Perhaps the most interesting story this week was the sale at auction of an AI composed portrait painting for a huge £337,000. As reported by the Beeb, The Paris-based collective Obvious created the painting using an algorithm and a data set of 15,000 portraits painted between the 14th and 20th Centuries.

This makes the artwork not just a portrait of the subject, but also of the myriad styles of 600 years of portrait painting. Debate has been raging about whether AI generated creative arts (from paintings to music to literature) can truly be considered artistic creations and whether people would accept them as such. As with so much nascent use of machine learning algorithms though, the human inputs here are undeniable, and AI becomes simply another mode of creation.

Whether you’d want to hang it on your wall is a matter of taste, however. Oscar Wilde might have had reservations. “Art is the most intense mode of individualism that the world has known,” he once said. Roland Barthes, who famously celebrated the “death of the author”, might enjoy it more. The reality is, of course, some very human artists just made a lot of money out of this!

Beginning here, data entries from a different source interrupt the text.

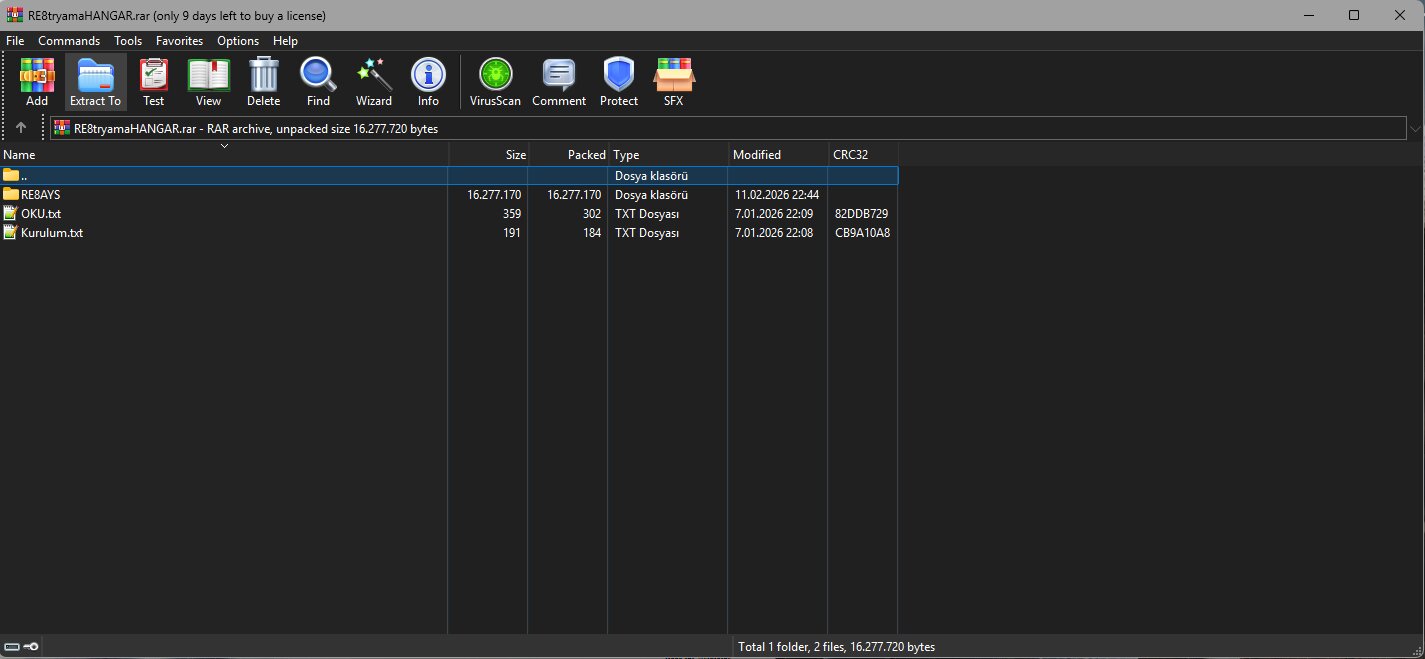The image size is (1425, 659).
Task: Open the View file tool
Action: coord(208,81)
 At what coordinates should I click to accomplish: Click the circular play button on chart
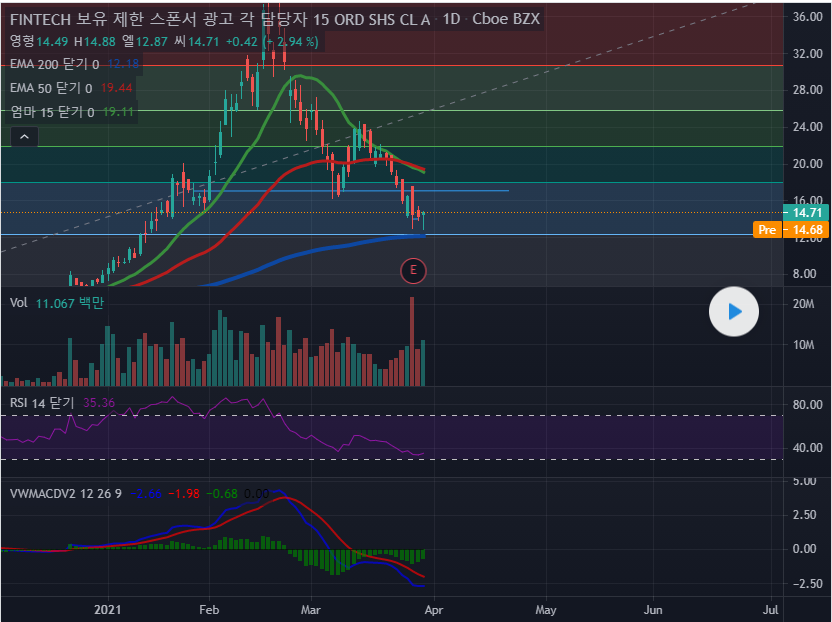pos(734,312)
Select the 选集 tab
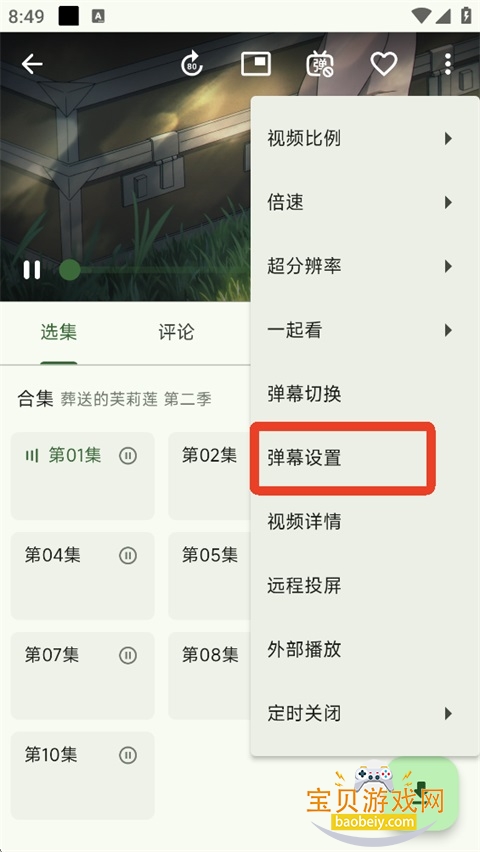The image size is (480, 852). pos(59,332)
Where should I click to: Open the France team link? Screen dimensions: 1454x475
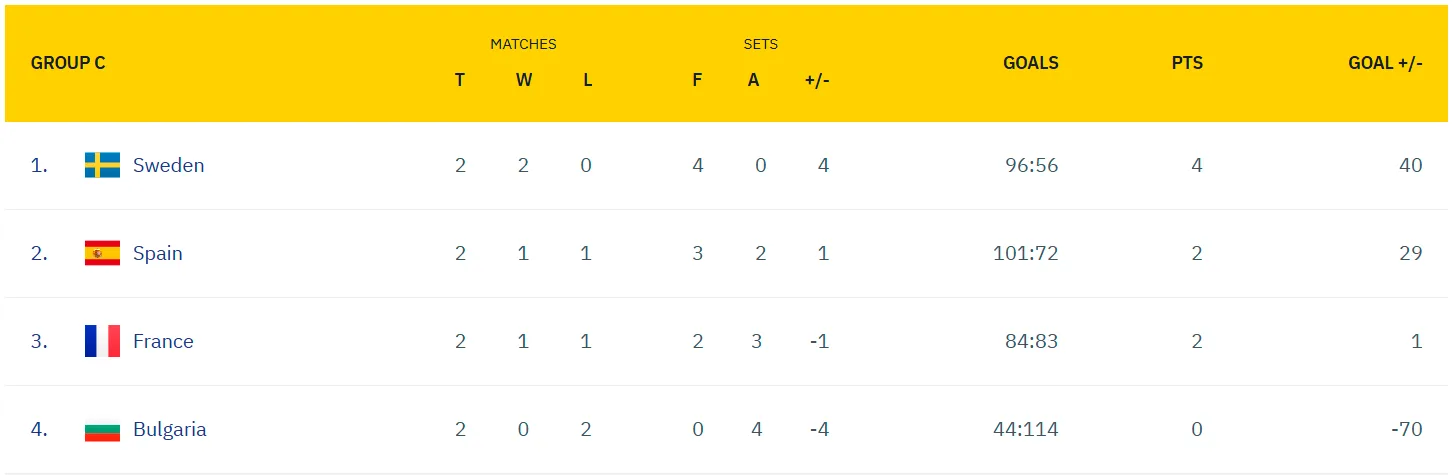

Facebook uses machine learning to remove indecent child images

Facebook managed to mitigate the fall-out from its rather paltry, pre-GDPR-level fine from the ICO with an announcement that it has removed 8.7 million posts identified as related to the exploitation of children. In a coup for “new big blue”, the algorithm was able to identify and remove 99 percent of them before they were flagged by users as harmful content. As Catherine Shu reports for TechCrunch, the tech isn’t perfect yet, and parents have complained about the removal of innocuous pictures of their kids. This is probably collateral damage we can all live with given the context, and Facebook has done a good job communicating why it needs to accept false positives.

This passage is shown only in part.